There are numerous underlying causes of foundation damage in the city, most relating to soil and weather conditions. We’ll discuss each of these in detail below.
Expansive soil is one of the leading issues causing foundation damage throughout the United States. While Forsyth County isn’t situated in the exotic soils of the Carolina terrane or Triassic basin, it does have a high concentration of clay. The ground in Winston-Salem is mostly comprised of Cecil clay loam, which is characterized by a high absorption rate, sub-optimal drainage, and expansion when it gets wet. It creates three significant issues for foundations in the area.
Most significantly, the clay soil in the city increases in volume as it gets wet. As the ground expands, it places excess pressure on your concrete slab and foundation walls, often causing inward movement and cracking.
The soil also loses volume when it dries, so it can shrink away from the concrete as moisture levels decrease. This process can create voids around and under your foundation, leaving sections of it without the support it needs to hold up your house. The concrete cracks and sinks into the earth as a result. If this soil movement happens at different rates across your property, your home will suffer from differential settling, which can quickly cause structural issues.
Lastly, clay readily absorbs and holds moisture, which means it will keep water pressing against your concrete for more extended periods than a silty or sandy soil. Longer exposure times to moisture often lead to damaging water intrusion and water vapor making its way into your under-home space.
Above-Average Rainfall & Drought
To make the problems with expansive soil worse, property owners in Winston-Salem experience above-average rainfall and regular periods of drought, both of which contribute to excessive hydrostatic pressure and differential settling.

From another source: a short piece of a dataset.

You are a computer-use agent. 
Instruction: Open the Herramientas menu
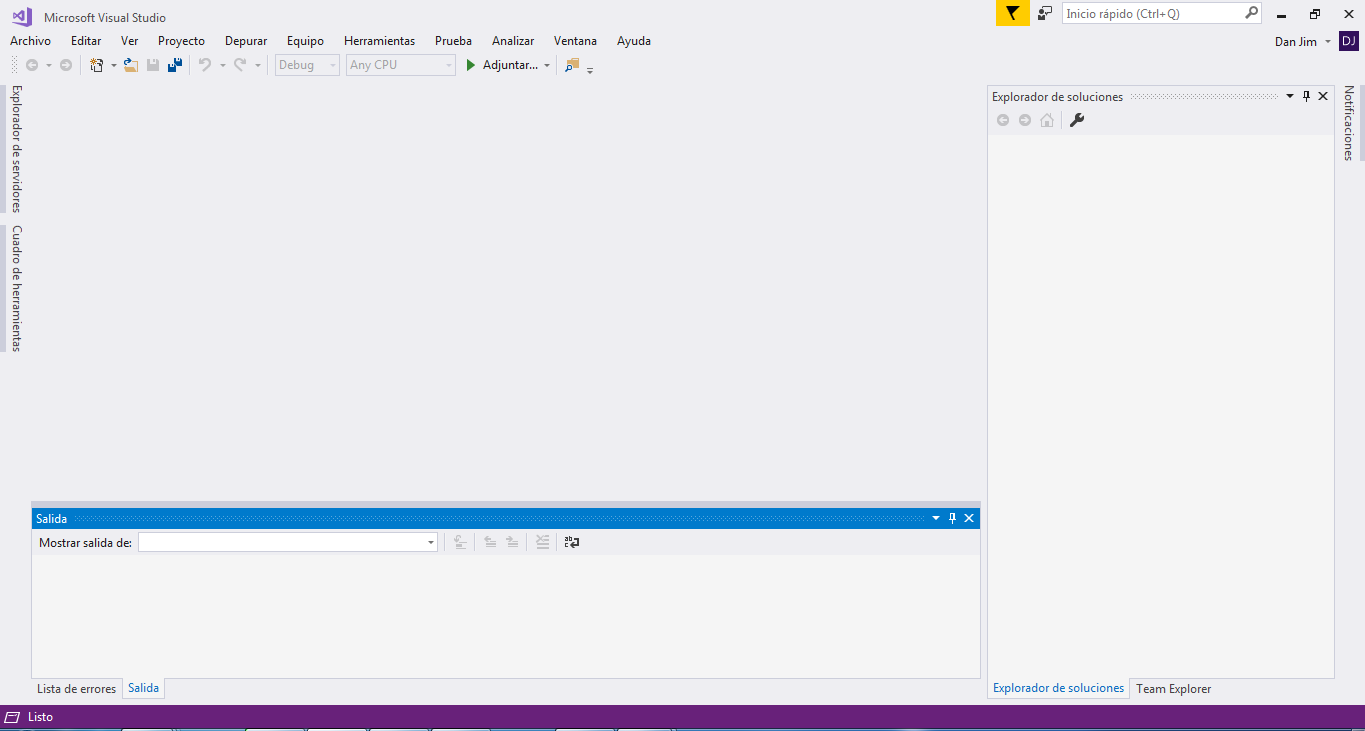(379, 41)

The city experiences around 45 inches of annual rainfall, approximately 50% more than the national average. Excessive runoff soaks into the clay soil and causes expansion, and it also contributes to water intrusion and moisture issues in basements and crawlspaces. A large amount of runoff from rainfall in the area is an issue itself, but it’s made worse by the higher elevations to the east of the city in the Northern Mountain region.
Excessive runoff is dangerous for foundations, but a lack of rainfall is equally hazardous. Winston-Salem is prone to drought, which leaves soil dry and causes it to shrink away from the concrete under your home. Dry clay soil can leave your foundation without the support it needs to provide structure to your home, often leading to differential settling and foundation sinking.
The dirt in Winston-Salem is known to be acidic, which creates further complications for home foundations. Acids in the soil can erode concrete over time, leaving foundation walls or slabs weakened and potentially creating structural instability. After years of exposure, solid concrete walls can crumble or even collapse under your structure’s weight or the hydrostatic pressure from the surrounding soil.
Unlike many other parts of the United States, few North Carolina homes have full basements. Instead, a popular choice during construction is a partial basement or cellar, which decreases installation costs while providing the convenience of access to your under-home space.
These types of foundations mean sections of your home will be supported by different levels of soil. The clay in the ground swells and shrinks in response to moisture changes, which can vary significantly at different depths. As such, this common construction choice leaves homes in Winston-Salem at elevated risk of differential settling.
High Humidity Year-Round
Lastly, Winston-Salem experiences relatively high humidity throughout the entire year, averaging in the high 60% range in the winter and above 75% in the summer months. Humid air is an issue for all parts of your home, but basements and crawlspaces are at particular risk of moisture build-up, given their location underground.
Humid air outside can make its way into your under-home area, where moisture gets trapped. Damp air under your home can lead to mold growth, pest infestation, uncomfortable or contaminated air in your living space, and damage to construction materials under your home.